There are several methods which can be used to detect anomaly.
Three unsupervised methods to find anomaly detection are:
Step1##
KNN- Global anomaly detection.
- It helps to detect global anomalies. Local anomalies are not
included in these.
- Straightforward way of detecting anomalies.
- For every record, we have to fnd the k nearest neighbor.
- then anomaly score is calculated using these neighbors.
- either kth- nearest neighbor dist. is used or
average dist. of k- nearest neighbor.
- kth-NN or k-NN respectively is used.
- The score value depends on dataset, normalization and no. of
dimensions
step2##
LOC(Local outlier factor)
- It is a local anomaly detection method.
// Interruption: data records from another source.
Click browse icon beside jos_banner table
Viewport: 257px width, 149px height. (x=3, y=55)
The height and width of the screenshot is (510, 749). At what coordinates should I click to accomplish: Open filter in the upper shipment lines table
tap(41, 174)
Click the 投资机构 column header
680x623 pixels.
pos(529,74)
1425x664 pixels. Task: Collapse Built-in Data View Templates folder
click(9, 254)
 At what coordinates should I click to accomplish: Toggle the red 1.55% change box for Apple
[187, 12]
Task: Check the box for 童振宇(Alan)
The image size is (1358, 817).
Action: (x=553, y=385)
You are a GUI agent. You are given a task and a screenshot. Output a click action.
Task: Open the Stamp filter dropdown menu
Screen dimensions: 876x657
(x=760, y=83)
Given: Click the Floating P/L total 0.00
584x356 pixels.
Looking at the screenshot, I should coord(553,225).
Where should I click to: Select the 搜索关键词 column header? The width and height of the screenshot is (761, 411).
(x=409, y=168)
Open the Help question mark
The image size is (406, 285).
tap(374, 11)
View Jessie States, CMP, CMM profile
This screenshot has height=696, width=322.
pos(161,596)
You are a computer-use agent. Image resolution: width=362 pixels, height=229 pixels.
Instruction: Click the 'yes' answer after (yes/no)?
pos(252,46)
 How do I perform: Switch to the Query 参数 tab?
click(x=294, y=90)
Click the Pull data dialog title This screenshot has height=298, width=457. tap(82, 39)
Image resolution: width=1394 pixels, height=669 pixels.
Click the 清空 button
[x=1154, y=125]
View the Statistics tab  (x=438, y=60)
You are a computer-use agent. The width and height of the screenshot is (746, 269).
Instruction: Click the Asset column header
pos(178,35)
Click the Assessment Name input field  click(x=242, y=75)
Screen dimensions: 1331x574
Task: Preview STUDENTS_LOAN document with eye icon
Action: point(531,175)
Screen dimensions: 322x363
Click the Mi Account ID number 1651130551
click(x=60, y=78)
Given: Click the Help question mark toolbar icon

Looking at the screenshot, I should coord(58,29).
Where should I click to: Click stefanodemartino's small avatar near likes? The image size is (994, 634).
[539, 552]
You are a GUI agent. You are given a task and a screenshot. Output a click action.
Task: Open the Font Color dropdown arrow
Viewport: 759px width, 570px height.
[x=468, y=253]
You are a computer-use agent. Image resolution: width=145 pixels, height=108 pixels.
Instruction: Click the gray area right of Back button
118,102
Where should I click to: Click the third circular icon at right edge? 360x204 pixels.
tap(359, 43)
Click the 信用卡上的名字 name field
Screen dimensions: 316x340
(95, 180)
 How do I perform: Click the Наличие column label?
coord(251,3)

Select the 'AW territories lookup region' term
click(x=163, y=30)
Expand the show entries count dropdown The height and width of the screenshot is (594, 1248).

- There are 3 steps in it.
- find k nearest neighbor for each record x.
- local ddensity is found by computing the local reachability
density by using k nearest neighbors.
- Then the LOF score is calculated by comparing the LRD and LRDs
of k nearest neighbor.
step3#
LOop(Local outlier probability)
- It provide a anomaly peobability instead of
score.
- Because in case of score, we are not clear that which anomaly
score threashhold is a clear anomaly.
- It gives us better record of anomalies comparison.
- It assumes a half gaussiun distribution and uses the standard
deviation which is called as probabilistic set distance, Used as
local density estimation.
- by comparing the ratios of instnce to its neighbor result in
local anoaly detection score.
- Then it is converted into probabiity by applying gaussian error
function and normalization